A report by the Daily Mail said the carrier cut 123 flights on Saturday, June 19. The next day, it canceled another 180 flights and followed up with the cancellation of 98 flights scheduled on June 21. In total, 303 flights were cut on Saturday and Sunday – and the additional canceled Monday flights brought up the total to 401.
Many affected passengers posted about their harrowing experience on social media. Matt Jones shared a picture of a mile-long line for customer service desks at Miami International Airport. He and other passengers queued in front of the desks after their AA flight from Florida to New York encountered lengthy delays before finally being canceled.
Scott Kubie meanwhile tweeted that his partner's flight was "canceled last minute for no given reason." While they surmised pilot shortage as the possible reason, they noted that AA should not "sell tickets [it] can't honor." Kubie also noted how AA staff members were "unhelpful at the service desk."
A passenger who was left stranded on June 20 tweeted how AA canceled his flight because "not enough people boarded." They claimed that they were "stuck at the airport since 8 a.m." and only got confirmed for a flight 10 hours later at 6 p.m. Another passenger lashed out at the airline for canceling his wife's flight "without notice." The second passenger added that AA did not reschedule another flight for his wife, who just had surgery, so she can fly home.
Speaking to ABC News, the airline said most of the cancellations were for its Boeing 737 and Airbus A320 aircraft. It added that it anticipates axing 50 to 60 flights daily for the remainder of June. Furthermore, the carrier said it will cancel 50 to 80 flight daily in July – amounting to more than 3,000 flights.
AA said in a statement: "We made targeted changes with the goal of impacting the fewest number of customers by adjusting flights in markets where we have multiple options for re-accommodation."
Demand for air travel collapsed during the onset of the COVID-19 pandemic as various countries put lockdowns in place. Because of this, airline companies – including AA – were forced to lay off employees to cut costs. It retrenched 1,200 of its 15,000 pilots, with most of the pilots skilled in flying the Boeing 737 jets that comprise the U.S. carrier's domestic fleet being laid off. (Related: COVID-19 hits aviation industry: American Airlines grounds fleet, suspends flights.)
But now, Americans quickly resumed travel as COVID-19 vaccination became more widespread, case numbers dropped and quarantine restrictions were lifted. The sudden surge in post-pandemic travel caught airline companies by surprise – and many pilots previously laid off became much-coveted hires.

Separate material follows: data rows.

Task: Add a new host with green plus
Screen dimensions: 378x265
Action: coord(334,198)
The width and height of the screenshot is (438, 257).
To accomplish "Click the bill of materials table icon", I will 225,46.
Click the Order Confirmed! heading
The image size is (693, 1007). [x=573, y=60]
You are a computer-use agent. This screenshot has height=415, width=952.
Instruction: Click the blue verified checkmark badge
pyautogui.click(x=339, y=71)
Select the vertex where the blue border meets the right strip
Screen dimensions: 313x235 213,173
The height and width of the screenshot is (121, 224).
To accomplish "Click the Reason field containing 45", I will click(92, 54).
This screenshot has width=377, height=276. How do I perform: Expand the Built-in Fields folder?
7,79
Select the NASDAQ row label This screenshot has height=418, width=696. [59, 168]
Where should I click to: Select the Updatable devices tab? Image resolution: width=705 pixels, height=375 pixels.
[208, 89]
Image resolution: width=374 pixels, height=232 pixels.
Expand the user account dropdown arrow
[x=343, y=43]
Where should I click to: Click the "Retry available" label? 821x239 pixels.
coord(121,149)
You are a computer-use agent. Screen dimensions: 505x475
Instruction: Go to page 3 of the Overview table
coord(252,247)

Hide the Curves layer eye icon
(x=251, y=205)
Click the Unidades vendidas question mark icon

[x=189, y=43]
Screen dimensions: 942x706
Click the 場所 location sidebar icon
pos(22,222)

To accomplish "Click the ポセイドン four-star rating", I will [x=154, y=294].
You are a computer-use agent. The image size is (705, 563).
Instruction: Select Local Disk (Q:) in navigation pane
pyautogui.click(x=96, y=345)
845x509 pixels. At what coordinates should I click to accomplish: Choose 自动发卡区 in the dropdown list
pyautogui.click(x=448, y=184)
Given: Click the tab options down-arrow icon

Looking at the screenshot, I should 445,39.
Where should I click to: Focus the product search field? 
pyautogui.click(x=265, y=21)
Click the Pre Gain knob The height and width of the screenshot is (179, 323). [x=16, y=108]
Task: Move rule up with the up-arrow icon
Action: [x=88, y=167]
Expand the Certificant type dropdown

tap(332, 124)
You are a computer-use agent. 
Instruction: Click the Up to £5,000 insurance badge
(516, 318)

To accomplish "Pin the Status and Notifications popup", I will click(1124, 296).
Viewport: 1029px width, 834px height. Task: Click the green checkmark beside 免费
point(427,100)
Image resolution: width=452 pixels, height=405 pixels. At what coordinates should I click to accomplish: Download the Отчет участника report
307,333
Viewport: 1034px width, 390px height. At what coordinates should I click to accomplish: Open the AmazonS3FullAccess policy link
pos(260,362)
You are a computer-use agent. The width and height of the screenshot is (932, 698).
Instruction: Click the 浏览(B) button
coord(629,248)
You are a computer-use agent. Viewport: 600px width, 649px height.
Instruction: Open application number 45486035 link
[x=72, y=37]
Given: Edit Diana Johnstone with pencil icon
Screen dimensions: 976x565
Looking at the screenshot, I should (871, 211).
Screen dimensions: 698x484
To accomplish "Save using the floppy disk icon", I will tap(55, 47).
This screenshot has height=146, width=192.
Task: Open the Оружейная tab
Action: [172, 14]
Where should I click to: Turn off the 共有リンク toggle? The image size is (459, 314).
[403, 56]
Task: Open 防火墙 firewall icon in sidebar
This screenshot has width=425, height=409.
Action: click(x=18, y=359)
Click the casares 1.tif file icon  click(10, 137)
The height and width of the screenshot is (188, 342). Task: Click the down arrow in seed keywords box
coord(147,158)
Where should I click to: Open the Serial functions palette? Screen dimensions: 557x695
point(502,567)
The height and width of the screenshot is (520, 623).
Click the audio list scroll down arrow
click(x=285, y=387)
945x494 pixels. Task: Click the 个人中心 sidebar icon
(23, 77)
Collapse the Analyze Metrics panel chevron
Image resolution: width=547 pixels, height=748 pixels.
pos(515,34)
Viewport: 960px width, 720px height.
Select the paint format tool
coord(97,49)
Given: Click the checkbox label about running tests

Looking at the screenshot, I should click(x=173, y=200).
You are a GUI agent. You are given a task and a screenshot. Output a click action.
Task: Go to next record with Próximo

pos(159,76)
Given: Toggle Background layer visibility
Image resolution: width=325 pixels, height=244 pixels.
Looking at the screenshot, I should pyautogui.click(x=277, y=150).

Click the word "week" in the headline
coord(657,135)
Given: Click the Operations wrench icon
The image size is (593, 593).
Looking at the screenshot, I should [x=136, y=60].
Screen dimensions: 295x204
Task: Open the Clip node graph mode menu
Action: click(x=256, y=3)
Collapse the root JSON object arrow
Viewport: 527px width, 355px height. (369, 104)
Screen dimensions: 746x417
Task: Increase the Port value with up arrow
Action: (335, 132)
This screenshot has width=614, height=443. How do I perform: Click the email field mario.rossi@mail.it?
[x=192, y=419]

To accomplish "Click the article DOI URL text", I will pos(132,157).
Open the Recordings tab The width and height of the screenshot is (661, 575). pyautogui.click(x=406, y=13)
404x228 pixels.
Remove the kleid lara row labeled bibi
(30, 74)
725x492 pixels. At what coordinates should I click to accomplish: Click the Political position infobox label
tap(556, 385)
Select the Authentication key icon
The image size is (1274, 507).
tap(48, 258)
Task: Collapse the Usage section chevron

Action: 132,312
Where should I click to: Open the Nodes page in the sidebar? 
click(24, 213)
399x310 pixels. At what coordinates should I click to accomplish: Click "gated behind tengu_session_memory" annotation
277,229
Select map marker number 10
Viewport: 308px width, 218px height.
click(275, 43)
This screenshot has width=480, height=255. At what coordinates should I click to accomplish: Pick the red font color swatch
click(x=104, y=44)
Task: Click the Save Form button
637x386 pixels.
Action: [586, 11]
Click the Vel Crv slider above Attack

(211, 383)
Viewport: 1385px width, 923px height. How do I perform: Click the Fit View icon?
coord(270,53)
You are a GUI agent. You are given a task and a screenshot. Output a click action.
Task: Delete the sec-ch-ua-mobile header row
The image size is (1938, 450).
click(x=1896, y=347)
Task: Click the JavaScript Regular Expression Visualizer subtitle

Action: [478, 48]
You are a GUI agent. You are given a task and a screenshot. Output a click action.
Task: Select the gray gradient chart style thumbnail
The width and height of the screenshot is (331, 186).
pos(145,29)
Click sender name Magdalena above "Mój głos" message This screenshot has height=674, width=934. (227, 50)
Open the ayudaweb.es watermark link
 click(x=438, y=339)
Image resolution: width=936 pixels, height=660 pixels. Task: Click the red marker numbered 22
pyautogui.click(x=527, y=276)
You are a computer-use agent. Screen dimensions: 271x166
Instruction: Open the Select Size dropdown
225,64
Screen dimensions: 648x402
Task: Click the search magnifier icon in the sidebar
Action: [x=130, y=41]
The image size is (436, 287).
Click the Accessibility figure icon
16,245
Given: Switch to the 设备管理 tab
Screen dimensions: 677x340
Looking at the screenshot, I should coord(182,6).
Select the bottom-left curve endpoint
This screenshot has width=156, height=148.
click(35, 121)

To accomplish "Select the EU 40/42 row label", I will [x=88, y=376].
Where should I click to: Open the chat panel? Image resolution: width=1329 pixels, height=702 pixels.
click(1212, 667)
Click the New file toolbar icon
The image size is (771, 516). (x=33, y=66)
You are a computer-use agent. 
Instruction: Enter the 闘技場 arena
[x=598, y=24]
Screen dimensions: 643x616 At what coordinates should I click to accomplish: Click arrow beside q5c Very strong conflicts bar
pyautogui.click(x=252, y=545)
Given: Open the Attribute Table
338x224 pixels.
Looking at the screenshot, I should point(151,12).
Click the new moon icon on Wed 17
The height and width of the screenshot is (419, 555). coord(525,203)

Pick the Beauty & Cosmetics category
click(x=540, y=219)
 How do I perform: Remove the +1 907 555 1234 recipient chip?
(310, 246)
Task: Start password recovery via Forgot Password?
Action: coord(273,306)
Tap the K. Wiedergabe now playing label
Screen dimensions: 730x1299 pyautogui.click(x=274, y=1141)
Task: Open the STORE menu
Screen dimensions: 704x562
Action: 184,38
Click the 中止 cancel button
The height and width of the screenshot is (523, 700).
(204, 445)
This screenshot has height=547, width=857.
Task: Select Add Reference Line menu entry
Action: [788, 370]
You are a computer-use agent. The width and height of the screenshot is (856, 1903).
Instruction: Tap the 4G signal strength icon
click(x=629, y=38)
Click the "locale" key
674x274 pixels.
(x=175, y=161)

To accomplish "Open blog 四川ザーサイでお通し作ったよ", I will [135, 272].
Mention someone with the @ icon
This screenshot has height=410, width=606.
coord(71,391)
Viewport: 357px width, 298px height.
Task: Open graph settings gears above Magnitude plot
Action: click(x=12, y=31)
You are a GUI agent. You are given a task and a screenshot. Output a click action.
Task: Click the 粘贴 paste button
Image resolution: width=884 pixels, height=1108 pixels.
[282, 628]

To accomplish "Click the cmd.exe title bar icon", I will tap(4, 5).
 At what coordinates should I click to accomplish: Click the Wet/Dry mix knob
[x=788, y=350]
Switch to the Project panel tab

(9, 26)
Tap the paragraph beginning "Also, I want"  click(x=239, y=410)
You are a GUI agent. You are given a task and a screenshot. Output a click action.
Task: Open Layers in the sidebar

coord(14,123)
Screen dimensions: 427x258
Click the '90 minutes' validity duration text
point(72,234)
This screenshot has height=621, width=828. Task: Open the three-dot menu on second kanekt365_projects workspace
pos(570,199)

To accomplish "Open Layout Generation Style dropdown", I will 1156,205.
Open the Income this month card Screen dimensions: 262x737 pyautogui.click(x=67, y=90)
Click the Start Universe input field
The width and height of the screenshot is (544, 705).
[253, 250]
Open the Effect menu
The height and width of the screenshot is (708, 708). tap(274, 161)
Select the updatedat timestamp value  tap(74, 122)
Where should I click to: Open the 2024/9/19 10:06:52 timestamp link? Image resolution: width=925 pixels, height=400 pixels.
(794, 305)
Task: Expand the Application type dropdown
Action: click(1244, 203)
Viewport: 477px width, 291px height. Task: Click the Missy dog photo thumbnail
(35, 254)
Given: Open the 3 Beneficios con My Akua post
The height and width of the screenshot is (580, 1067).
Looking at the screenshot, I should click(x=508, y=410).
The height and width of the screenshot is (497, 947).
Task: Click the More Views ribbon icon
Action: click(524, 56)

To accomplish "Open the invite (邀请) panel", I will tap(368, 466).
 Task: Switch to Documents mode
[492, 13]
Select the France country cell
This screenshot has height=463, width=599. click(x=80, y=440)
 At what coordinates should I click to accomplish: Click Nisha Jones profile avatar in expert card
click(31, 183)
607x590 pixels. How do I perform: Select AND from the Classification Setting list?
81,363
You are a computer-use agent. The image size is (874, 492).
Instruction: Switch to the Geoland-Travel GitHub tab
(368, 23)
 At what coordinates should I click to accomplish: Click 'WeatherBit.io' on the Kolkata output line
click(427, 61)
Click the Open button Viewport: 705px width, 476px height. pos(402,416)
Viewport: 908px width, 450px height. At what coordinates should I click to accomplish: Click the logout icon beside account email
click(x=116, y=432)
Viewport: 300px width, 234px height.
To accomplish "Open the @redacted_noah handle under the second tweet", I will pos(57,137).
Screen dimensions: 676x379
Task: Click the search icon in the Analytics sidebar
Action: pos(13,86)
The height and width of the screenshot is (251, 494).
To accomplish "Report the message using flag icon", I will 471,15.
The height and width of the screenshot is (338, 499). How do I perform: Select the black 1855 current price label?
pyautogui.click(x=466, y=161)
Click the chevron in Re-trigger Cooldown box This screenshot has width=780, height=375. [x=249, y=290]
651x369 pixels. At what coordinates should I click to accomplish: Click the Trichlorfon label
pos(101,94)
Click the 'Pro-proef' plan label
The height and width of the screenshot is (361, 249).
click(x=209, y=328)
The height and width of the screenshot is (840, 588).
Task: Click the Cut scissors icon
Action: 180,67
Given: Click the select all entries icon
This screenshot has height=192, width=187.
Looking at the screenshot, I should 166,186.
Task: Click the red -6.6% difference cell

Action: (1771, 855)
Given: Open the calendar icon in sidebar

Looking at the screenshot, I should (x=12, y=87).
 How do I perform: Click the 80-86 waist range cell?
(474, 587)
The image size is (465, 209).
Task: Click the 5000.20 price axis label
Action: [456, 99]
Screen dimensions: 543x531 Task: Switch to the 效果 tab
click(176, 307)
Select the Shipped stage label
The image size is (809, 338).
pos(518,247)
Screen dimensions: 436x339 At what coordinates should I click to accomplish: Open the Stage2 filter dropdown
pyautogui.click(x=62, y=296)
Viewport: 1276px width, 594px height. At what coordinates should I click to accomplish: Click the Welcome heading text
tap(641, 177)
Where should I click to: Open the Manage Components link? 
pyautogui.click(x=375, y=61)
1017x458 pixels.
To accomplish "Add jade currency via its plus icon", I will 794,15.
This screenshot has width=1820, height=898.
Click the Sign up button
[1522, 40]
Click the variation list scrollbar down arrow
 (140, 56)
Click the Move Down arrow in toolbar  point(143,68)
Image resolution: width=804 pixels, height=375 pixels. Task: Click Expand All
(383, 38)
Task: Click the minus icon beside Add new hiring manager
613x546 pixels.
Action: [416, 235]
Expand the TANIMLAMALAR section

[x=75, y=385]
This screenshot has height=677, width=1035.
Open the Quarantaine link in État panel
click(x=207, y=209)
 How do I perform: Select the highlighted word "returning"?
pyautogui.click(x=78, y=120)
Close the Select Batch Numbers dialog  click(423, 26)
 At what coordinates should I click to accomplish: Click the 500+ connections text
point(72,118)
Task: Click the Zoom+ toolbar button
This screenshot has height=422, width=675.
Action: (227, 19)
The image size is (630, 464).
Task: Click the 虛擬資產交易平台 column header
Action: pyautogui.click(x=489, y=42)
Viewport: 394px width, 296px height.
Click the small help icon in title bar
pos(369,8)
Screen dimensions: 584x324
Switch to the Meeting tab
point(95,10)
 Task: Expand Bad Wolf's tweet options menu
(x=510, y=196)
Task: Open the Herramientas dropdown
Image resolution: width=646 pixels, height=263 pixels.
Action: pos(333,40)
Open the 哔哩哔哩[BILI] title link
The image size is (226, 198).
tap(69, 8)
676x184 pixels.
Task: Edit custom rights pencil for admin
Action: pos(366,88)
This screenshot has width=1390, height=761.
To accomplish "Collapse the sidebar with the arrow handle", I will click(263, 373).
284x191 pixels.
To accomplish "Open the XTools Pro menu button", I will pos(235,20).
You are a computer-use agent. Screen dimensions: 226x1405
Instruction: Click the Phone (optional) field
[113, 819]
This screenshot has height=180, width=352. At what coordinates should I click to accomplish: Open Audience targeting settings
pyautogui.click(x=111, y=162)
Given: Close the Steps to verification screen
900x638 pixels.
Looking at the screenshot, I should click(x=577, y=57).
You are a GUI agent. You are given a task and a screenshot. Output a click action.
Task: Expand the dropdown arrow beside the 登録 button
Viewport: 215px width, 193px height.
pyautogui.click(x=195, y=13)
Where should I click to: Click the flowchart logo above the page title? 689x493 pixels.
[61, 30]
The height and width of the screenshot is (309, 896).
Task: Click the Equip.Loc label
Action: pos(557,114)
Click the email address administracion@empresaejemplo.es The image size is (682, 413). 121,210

Even though carriers scramble to rehire retrenched pilots, an industry bigwig warned that the U.S. could face a pilot shortage in the future. United Airlines CEO Scott Kirby predicted that more pilots who gained experience during the Cold War will hang up their hats. "The military produces far fewer pilots today than in the Vietnam [War] and Cold War [eras], and it's hard to become … a commercial airline pilot if you're not going through the military," he explained.
The ABC News report noted that the U.S. airline industry is also facing a shortage of staff members aside from pilots. Thousands of airline employees were offered early retirements and buyouts when air travel stopped in March of last year. But airlines are scrambling to fill these vacancies once more as travel returned to pre-pandemic levels, (Related: Thousands of US aircraft sit dormant amid coronavirus travel restrictions.)
The same report said AA is dealing with a shortage of catering staffers and wheelchair operators. Meanwhile, its rival United Airlines desperately seeks baggage agents. Delta Air Lines's automated service told customers at one point during last month's Memorial Day weekend that it would take more than 21 hours of waiting to talk with a reservation agent.